MATERIAL PROVIDED below:

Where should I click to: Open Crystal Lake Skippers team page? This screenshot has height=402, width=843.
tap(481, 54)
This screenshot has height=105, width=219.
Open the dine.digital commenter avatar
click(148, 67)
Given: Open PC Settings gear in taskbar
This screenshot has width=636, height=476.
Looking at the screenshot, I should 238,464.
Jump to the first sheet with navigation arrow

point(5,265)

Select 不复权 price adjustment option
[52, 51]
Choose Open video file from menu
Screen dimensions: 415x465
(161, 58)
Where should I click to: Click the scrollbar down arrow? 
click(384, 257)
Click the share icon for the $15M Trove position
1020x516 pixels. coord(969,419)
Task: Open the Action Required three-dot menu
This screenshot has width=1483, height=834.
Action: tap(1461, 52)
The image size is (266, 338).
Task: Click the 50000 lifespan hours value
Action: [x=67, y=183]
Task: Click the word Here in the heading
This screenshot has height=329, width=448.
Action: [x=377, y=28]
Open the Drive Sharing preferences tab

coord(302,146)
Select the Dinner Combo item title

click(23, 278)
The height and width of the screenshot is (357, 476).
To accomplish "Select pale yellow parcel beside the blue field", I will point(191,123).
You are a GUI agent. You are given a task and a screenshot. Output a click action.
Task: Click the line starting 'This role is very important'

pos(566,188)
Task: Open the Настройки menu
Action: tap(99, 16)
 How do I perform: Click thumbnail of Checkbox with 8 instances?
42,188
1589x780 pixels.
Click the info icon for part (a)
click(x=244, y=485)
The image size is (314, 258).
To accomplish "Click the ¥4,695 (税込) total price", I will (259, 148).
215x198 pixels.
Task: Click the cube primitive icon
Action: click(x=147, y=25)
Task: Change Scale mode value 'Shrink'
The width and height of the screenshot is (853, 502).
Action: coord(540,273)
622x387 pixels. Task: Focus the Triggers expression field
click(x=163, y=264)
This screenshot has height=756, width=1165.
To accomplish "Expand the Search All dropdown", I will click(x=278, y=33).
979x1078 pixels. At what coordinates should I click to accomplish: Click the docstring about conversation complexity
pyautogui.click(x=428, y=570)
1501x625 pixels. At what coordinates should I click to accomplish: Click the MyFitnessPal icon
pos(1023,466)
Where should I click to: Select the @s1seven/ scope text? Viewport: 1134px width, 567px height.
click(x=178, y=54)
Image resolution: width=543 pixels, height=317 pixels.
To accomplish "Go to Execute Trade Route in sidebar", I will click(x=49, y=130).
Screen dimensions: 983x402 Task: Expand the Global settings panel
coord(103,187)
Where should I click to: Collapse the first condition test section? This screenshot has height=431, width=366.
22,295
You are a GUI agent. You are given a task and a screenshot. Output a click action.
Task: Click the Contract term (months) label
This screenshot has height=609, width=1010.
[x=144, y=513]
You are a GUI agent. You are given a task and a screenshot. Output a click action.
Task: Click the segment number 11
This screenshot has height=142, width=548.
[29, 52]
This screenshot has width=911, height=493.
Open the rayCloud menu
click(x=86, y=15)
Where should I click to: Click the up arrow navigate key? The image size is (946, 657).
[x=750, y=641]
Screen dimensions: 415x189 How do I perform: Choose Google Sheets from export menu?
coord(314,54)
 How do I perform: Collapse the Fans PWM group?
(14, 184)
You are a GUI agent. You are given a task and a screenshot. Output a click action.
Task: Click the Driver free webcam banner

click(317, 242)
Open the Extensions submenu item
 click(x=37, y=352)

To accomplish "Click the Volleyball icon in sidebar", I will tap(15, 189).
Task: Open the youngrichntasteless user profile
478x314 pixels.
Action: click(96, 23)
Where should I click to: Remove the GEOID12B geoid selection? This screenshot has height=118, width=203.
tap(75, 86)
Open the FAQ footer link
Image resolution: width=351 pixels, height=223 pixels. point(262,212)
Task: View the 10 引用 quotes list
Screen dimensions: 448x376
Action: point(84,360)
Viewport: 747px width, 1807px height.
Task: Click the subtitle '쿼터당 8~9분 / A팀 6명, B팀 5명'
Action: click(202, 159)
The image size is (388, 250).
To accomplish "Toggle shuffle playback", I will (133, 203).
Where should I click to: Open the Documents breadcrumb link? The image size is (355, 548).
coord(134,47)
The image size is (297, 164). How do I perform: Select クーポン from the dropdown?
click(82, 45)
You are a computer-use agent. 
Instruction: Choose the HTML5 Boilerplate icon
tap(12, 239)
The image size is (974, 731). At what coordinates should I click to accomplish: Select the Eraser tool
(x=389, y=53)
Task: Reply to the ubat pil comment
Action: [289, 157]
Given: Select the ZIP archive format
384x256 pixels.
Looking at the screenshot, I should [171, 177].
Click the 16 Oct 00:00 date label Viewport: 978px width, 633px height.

End of MATERIAL PROVIDED.

WHAT TO WORK ON. Lines containing the word "label" are to be located in the entries and copied.

COMPLETED TASK.
Task: Click the Contract term (months) label
Click the 16 Oct 00:00 date label Viewport: 978px width, 633px height.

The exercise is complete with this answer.